**PAGE EXCERPT**
Let me briefly explain. It is really super common for us bipolar (I or II) to go through mania, especially when the meds are off in any way. The concern is simple and this: No matter what changes to break us out of the manic streak it is almost an absolute guarantee that it is followed swiftly by depression. And the depression that you cycle into after mania is different than the everyday depression that we experience (particularly for us II’s) in a couple of key ways. 1 – it “feels” worse, deeper and more hopeless. 2 – it almost always comes with what we can best describe as a “cloud” which for normal people would look like clouded/poor judgment and behavior where we are more “off” than usual and seem to be not totally with it.
Unfortunately for many people (“us”), the “cloud” puts really bad, negative thinking in your head that almost no one or nothing can “reverse”/combat. With me, even before my diagnosis, this almost always came with suicidal ideation. My research, groups, therapy, books, etc. tell me this is all really common and normal for us. Ideation is not really intent to act. It is just as I said it is – poor, clouded judgment telling you things you’d expect like “you’re a horrible person – you’re worthless – you’re better off dead – maybe that so-and-so in front of you would be a good idea for you to end it.”
So point is, it isn’t a real desire to actually take action. But, unfortunately for many people like me who are no longer with us, if you have “the tools” or “an easy option” readily available what was just bad thinking can lead to the ultimate poor choice.
It is actually against the law for bipolar people to own/purchase a gun, which is not even the main reason why I hope to never be around one. But we know that doesn’t always mean people like me don’t have them.

**GIVEN INFORMATION**
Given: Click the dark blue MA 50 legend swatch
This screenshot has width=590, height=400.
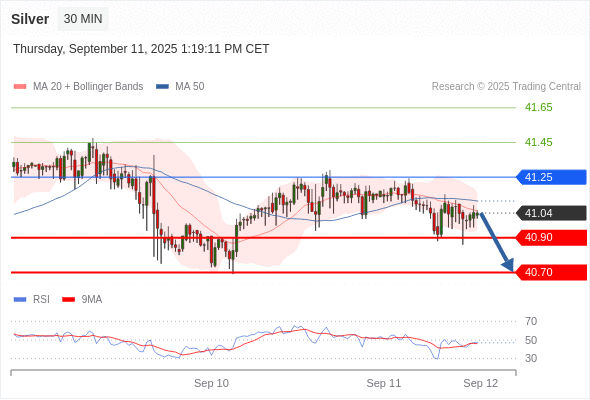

**TASK ITEM**
Continue the first-person piece above on bipolar mania, the depression that follows it, and keeping guns out of reach, starting right after its last sentence.

**TASK RESULT**
From what I know, specifically, a gun is the worst “tool/option” to be anywhere around us when the inevitable crash comes down. That is probably self-evident, but that is because few other things (for most people) are as quick in their outcome. Even other really horrible choices that are common for us such as knives/cutting and meds/overdose are slightly less worrisome because their timing is, generally, longer. This allows others to have a chance to figure out what has happened and get us to the hospital. Sometimes even we “snap to” sometime after and can seek help. In the case of most prescribed meds that we take, quote unquote “overdoses” are “possible” and can be bad when severe to the point of maybe losing a limb. But they rarely cost us our lives.
Point being, it isn’t like “okay, if no gun, then absolutely nothing to worry about” but it is the most common “no return” ending that it seems like many people like me end up gone from us even though they didn’t really have a true desire to do that (if that makes any sense at all).
So no matter what, the ending to a manic episode is never good or pleasant. I hope that anyone in it gets through it and can be okay.